80 Jahre nach der Deportation der Sinti nach Auschwitz Münchner Sinti und die Münchner Polizei
Die Münchner Polizei, das Münchner Beratungs- und Kulturzentrum für Sinti und Roma "Madhouse" und die Fachstelle für Demokratie der Landeshauptstadt München haben eine historische Präsentation in Auftrag gegeben, die die Deportation von Münchner Sinti nach Auschwitz durch die Polizei aufarbeiten soll.
Am 8. März 1943 wurden Münchner Sinti von der Polizei verhaftet, fünf Tage im Polizeipräsidium in der Ettstraße festgehalten und anschließend nach Auschwitz-Birkenau deportiert. Ein Verbrechen, für das sich die Münchner Polizei lange nicht entschuldigt hat und das bis heute viel zu wenig bekannt ist. Heute arbeitet das Münchner Polizeipräsidium eng mit dem Münchner Beratungs- und Kulturzentrum für Sinti und Roma, "Madhouse", zusammen und hat gemeinsam mit der Fachstelle für Demokratie der Stadt München eine historische Präsentation in Auftrag gegeben. Ein Gespräch mit der Zeitzeugin Ramona Sendlinger und dem Madhouse-Leiter Alexander Diepold über Traumata als Nachwirkungen der Morde an Sinti und Roma in der NS-Zeit und Ressentiments, denen sie bis heute ausgesetzt sind.
Ramona Sendlinger, Sintizza. Ihre Vorfahren, darunter beide Großmütter und deren Kinder, wurden im KZ umgebracht.
Özlem Sarikaya: Ihre Familie war damals von der Internierung durch die Münchner Polizei größtenteils betroffen. Sie haben viele Familienmitglieder in Auschwitz verloren. Wie wurde über das, was passiert ist, in Ihrer Familie gesprochen?
Ramona Sendlinger: Mein Papa hat spät angefangen, aber dann jeden Tag, da weiß ich alles, jedes Wort und jede Tat, was da passiert ist. Von A bis Z. Meine Mutter hat nur selten, fast gar nicht mit uns Kindern darüber gesprochen, weil das Herz meiner Mutter gebrochen ist. Der Doktor hat auch gesagt: "Sie erstickt an ihrer Seele."
Özlem Sarikaya: Was ist damals passiert? Am 8. März 1943.
Ramona Sendlinger: Mein Opa, die waren oft in München und sind auf dem Platz gestanden mit ihrem großen Wohnwagen. Das muss auch am Waldrand gewesen sein. Dann hat es geklopft an die Tür. Früh ist die Polizei vor die Tür gestanden und hat gesagt, sie müssen alle mitkommen. Und da wollte meine Mutter einen kleinen Hund mitnehmen und sie haben gesagt: "Nein, der Hund darf ruhig da bleiben. Ihr kommt ja gleich wieder." Dann haben sie sie mitgenommen auf ihren Lastautos. Und sie sind nicht mehr zurückgekommen.
Özlem Sarikaya: Von München aus sind sie nach Auschwitz deportiert worden.
·····
| Arbeitsauftrag 1 |
Prüfen Sie, ob die folgenden Aussagen mit dem Text über die Deportation der Münchner Sinti übereinstimmen. Antworten Sie jeweils mit Ja oder Nein und zitieren Sie die entscheidenden Worte des Textes.
(a) Die verhafteten Münchner Sinti wurden fünf Tage im Polizeipräsidium in der Ettstraße festgehalten.
(b) Ramona Sendlingers Mutter sprach täglich mit ihren Kindern über das Geschehene.
(c) Die Polizei erlaubte der Mutter, einen kleinen Hund mitzunehmen.
| Arbeitsauftrag 2 |
Wer leitet laut dem Text über die Deportation der Münchner Sinti das Beratungs- und Kulturzentrum „Madhouse“?
| Arbeitsauftrag 3 |
Schreiben Sie aus dem Text über die Deportation der Münchner Sinti die Passage von „Ramona Sendlinger, Sintizza.“ bis „8. März 1943.“ wortgetreu ab.

| Datenauszug |
·····
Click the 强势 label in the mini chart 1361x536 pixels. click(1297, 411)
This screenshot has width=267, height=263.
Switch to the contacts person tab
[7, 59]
·····
| Lösung 1 |
(a) Ja: „fünf Tage im Polizeipräsidium in der Ettstraße festgehalten“
(b) Nein: „Meine Mutter hat nur selten, fast gar nicht mit uns Kindern darüber gesprochen“
(c) Nein: „Nein, der Hund darf ruhig da bleiben.“

| Lösung 2 |
Alexander Diepold

| Lösung 3 |
Ramona Sendlinger, Sintizza. Ihre Vorfahren, darunter beide Großmütter und deren Kinder, wurden im KZ umgebracht.
Özlem Sarikaya: Ihre Familie war damals von der Internierung durch die Münchner Polizei größtenteils betroffen. Sie haben viele Familienmitglieder in Auschwitz verloren. Wie wurde über das, was passiert ist, in Ihrer Familie gesprochen?
Ramona Sendlinger: Mein Papa hat spät angefangen, aber dann jeden Tag, da weiß ich alles, jedes Wort und jede Tat, was da passiert ist. Von A bis Z. Meine Mutter hat nur selten, fast gar nicht mit uns Kindern darüber gesprochen, weil das Herz meiner Mutter gebrochen ist. Der Doktor hat auch gesagt: "Sie erstickt an ihrer Seele."
Özlem Sarikaya: Was ist damals passiert? Am 8. März 1943.